* SHORT PROBLEM: Find each line in the listing below that contains the string "computer", and copy those lines in full.

* DATA FOR THIS EXERCISE:
# # # # #
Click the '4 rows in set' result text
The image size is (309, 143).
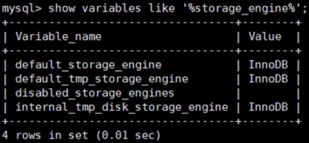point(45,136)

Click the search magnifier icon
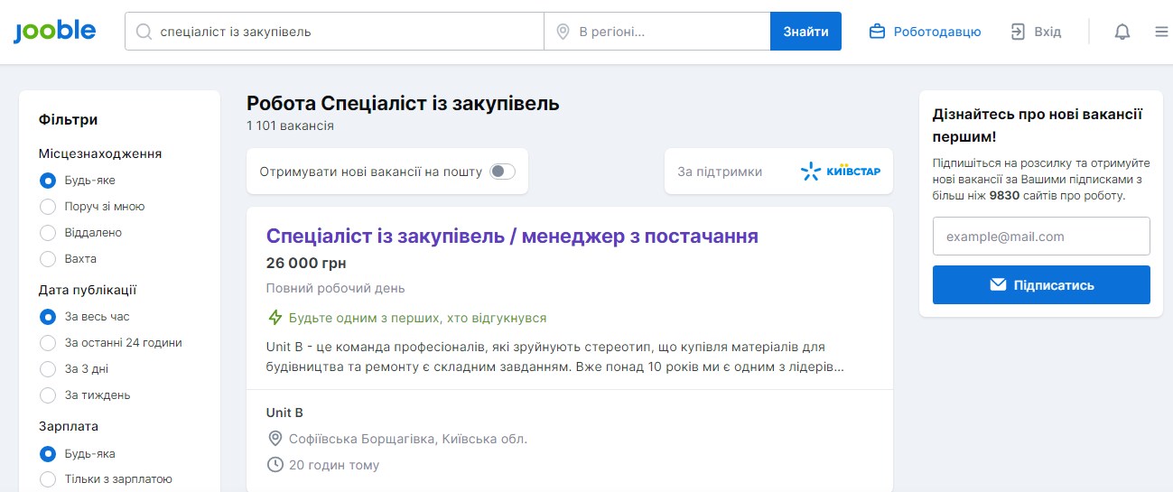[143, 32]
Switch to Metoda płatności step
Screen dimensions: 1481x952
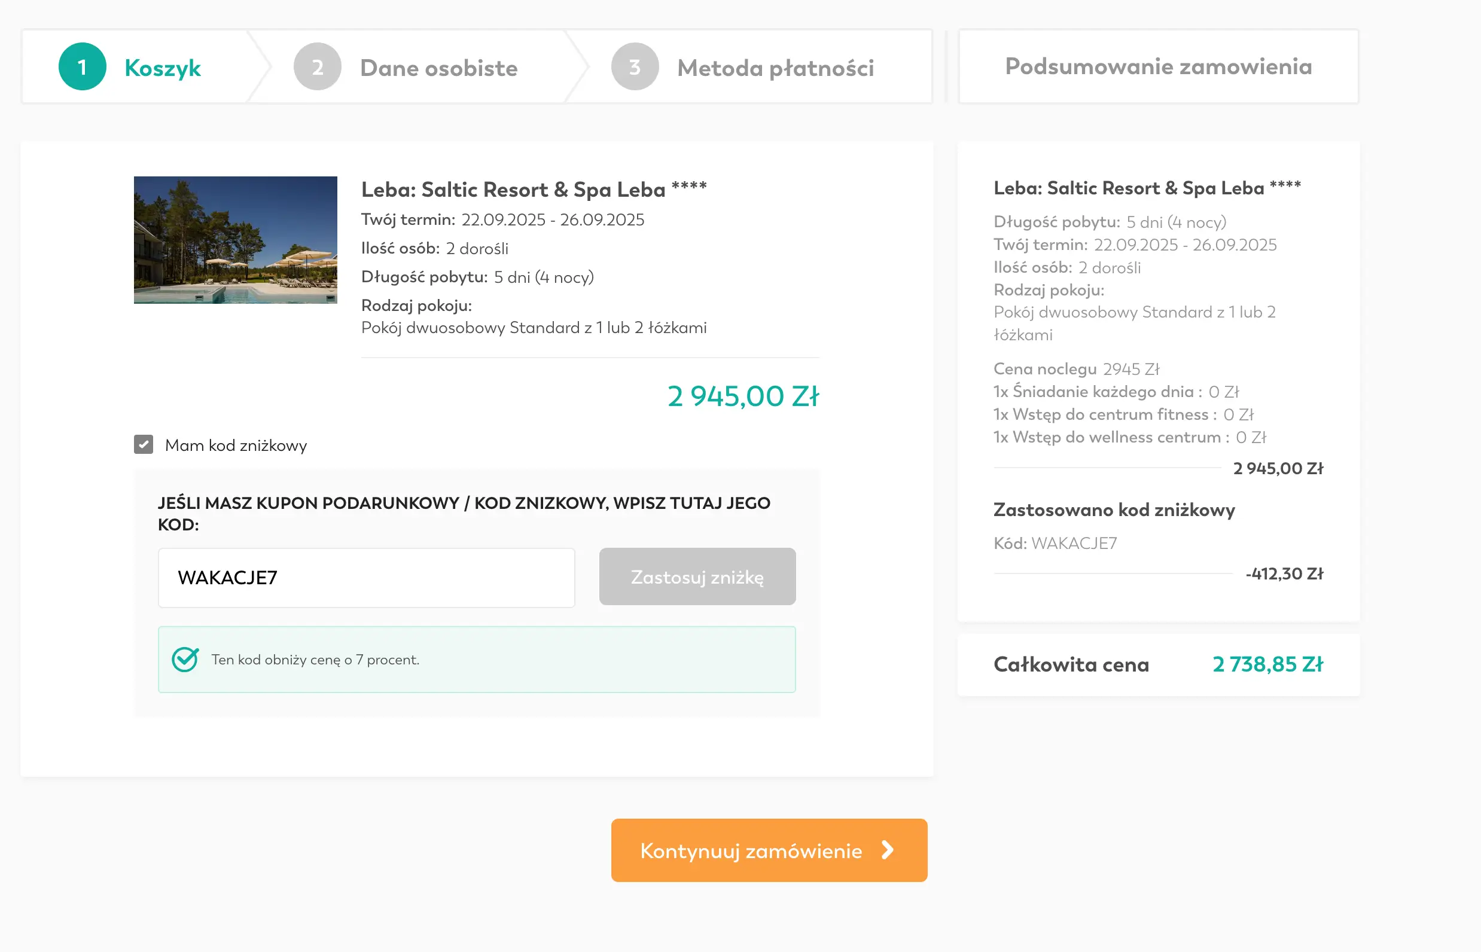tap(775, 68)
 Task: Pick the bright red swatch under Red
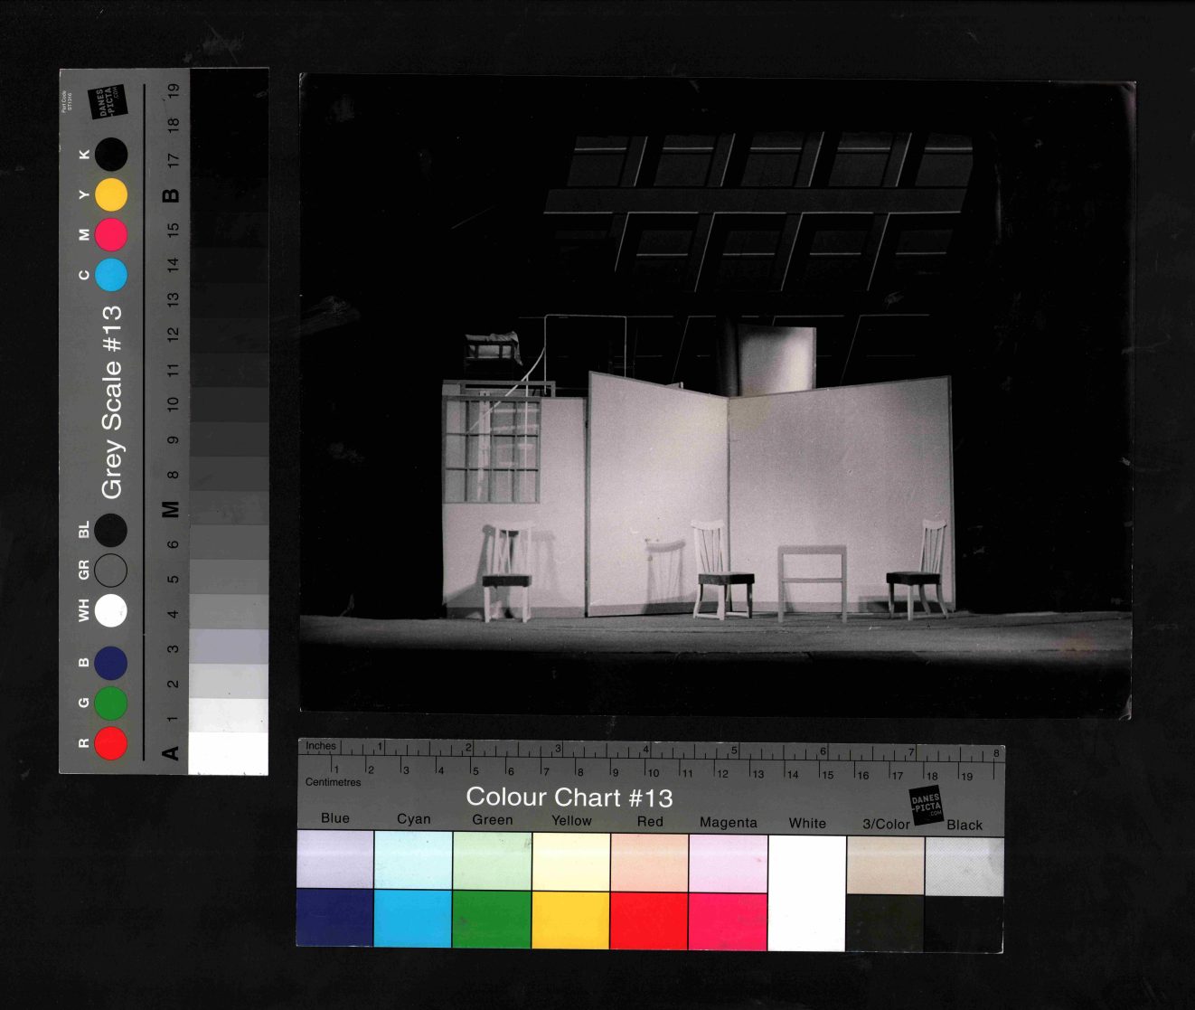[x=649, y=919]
# # # # #
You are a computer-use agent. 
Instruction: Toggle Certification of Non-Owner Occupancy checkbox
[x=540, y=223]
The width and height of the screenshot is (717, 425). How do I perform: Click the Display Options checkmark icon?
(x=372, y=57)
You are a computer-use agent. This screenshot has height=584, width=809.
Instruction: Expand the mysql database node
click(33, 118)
# # # # #
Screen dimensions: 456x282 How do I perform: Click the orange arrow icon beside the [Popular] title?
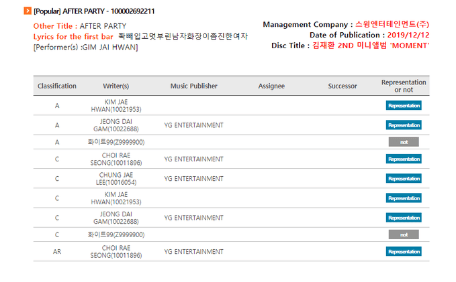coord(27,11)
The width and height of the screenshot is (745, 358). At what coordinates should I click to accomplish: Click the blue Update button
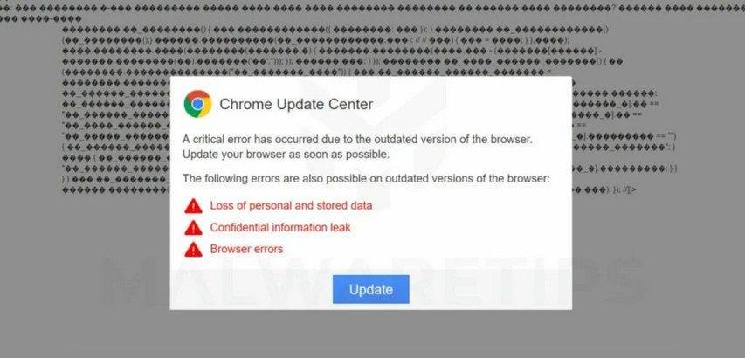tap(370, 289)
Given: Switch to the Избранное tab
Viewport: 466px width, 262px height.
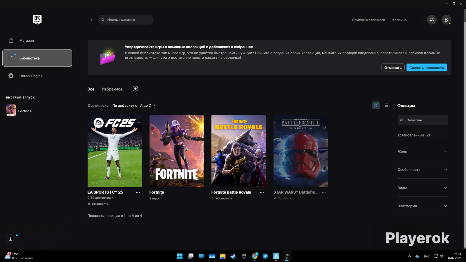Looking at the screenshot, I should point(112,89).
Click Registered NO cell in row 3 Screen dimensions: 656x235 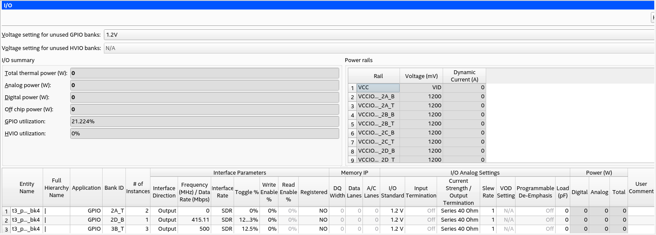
# # # # #
* OUTPUT OF THE TASK:
You are a computer-use agent. 
You are a computer-use agent. This screenshot has height=584, width=809.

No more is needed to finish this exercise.